■ Task: Duplicate the lines between the one holding "Pin the Landscaping" and the one holding "Viewport: 1200px width, 722px", inclusive.

■ Extracted entries:
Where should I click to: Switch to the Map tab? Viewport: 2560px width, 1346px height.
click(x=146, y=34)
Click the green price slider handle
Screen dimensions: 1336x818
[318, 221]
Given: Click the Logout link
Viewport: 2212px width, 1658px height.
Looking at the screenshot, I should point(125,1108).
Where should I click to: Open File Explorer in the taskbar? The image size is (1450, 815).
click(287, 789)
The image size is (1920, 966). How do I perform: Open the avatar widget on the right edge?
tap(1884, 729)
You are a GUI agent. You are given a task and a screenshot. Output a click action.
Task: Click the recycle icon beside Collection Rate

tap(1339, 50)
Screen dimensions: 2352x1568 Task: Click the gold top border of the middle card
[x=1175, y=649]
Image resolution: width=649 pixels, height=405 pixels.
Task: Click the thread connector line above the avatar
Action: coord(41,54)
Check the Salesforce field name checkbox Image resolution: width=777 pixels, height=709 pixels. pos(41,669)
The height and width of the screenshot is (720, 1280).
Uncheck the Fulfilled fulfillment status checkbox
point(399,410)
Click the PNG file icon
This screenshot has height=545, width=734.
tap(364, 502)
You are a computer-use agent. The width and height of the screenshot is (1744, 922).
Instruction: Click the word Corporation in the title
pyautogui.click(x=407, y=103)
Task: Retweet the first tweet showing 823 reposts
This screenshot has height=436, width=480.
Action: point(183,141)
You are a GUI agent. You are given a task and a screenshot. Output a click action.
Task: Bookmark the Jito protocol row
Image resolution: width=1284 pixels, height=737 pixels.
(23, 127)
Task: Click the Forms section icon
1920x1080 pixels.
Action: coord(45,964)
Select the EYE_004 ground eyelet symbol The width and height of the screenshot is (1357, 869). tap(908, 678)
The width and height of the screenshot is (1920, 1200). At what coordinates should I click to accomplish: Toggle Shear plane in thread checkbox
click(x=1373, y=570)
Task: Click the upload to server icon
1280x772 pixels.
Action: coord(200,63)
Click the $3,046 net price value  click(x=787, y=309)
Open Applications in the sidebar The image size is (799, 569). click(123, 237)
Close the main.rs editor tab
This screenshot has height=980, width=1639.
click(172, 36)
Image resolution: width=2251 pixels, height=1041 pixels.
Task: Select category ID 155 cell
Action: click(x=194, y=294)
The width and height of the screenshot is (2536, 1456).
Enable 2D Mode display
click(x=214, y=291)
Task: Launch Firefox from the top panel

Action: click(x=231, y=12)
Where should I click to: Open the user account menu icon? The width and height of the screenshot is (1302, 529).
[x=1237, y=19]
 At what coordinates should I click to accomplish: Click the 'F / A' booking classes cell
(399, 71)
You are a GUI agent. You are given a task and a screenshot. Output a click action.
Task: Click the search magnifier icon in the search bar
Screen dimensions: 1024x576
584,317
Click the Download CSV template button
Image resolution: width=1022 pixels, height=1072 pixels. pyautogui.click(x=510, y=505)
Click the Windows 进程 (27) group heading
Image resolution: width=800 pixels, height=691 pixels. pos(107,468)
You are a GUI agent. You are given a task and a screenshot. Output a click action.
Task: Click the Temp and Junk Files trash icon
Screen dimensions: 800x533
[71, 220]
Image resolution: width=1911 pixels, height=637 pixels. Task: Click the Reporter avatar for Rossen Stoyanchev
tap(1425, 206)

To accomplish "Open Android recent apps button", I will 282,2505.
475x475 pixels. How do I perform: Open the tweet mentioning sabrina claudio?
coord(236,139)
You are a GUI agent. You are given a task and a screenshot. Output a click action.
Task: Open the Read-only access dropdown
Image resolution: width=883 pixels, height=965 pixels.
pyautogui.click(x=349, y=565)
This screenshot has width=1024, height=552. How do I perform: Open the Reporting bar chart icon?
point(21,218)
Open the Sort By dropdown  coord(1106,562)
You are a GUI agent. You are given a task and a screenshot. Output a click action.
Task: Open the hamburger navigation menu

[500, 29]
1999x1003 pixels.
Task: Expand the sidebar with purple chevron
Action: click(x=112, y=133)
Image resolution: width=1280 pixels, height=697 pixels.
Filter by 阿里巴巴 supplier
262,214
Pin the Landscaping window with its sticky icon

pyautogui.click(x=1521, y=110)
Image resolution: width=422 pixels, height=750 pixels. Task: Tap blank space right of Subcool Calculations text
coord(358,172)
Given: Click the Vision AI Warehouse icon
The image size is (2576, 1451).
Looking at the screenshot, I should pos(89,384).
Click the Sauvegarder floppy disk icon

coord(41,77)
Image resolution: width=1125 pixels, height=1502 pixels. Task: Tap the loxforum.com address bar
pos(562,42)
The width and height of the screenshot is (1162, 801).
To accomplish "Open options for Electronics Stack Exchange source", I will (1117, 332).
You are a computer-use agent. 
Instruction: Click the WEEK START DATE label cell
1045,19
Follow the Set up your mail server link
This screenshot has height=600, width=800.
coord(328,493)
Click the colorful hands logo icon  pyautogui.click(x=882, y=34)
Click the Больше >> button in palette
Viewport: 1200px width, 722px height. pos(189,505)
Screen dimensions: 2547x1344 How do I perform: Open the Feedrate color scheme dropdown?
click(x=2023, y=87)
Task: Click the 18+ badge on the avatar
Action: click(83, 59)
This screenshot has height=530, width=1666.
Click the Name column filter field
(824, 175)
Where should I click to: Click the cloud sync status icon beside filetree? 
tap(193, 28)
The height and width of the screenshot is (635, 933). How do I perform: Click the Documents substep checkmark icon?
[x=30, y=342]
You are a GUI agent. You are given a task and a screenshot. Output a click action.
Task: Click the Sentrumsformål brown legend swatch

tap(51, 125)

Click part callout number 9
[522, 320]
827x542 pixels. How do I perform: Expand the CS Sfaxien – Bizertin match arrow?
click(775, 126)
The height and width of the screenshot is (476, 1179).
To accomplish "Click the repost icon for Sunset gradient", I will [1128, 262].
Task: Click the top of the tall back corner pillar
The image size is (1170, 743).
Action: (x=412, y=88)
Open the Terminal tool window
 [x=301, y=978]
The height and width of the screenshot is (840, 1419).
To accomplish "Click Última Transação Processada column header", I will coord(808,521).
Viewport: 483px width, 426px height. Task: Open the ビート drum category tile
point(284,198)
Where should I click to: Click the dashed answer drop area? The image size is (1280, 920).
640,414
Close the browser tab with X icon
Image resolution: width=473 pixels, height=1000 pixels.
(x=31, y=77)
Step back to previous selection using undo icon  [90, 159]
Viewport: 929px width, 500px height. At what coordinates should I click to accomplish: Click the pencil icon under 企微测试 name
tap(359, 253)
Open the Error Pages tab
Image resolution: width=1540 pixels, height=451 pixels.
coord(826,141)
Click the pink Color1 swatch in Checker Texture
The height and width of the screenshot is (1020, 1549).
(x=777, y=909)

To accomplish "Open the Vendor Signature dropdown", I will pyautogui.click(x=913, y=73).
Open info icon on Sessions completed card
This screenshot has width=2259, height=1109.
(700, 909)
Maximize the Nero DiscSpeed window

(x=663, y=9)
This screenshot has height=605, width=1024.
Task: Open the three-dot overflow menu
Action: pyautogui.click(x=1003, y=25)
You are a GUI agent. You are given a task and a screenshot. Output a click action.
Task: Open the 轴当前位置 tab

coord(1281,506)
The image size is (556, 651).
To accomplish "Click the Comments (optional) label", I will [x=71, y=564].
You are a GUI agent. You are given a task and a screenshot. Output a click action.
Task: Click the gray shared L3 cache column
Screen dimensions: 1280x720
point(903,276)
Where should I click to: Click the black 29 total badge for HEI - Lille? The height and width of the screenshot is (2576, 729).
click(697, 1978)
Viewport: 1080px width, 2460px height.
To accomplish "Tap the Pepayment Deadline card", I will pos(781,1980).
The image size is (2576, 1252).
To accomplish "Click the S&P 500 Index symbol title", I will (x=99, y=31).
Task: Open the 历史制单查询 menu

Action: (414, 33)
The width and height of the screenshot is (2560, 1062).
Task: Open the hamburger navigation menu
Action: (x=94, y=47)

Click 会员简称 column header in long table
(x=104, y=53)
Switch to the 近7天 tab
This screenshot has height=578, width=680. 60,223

■ Solved exercise:
Pin the Landscaping window with its sticky icon

pyautogui.click(x=1521, y=110)
Image resolution: width=422 pixels, height=750 pixels. Task: Tap blank space right of Subcool Calculations text
coord(358,172)
Given: Click the Vision AI Warehouse icon
The image size is (2576, 1451).
Looking at the screenshot, I should pos(89,384).
Click the Sauvegarder floppy disk icon

coord(41,77)
Image resolution: width=1125 pixels, height=1502 pixels. Task: Tap the loxforum.com address bar
pos(562,42)
The width and height of the screenshot is (1162, 801).
To accomplish "Open options for Electronics Stack Exchange source", I will (1117, 332).
You are a computer-use agent. 
Instruction: Click the WEEK START DATE label cell
1045,19
Follow the Set up your mail server link
This screenshot has height=600, width=800.
coord(328,493)
Click the colorful hands logo icon  pyautogui.click(x=882, y=34)
Click the Больше >> button in palette
Viewport: 1200px width, 722px height. pos(189,505)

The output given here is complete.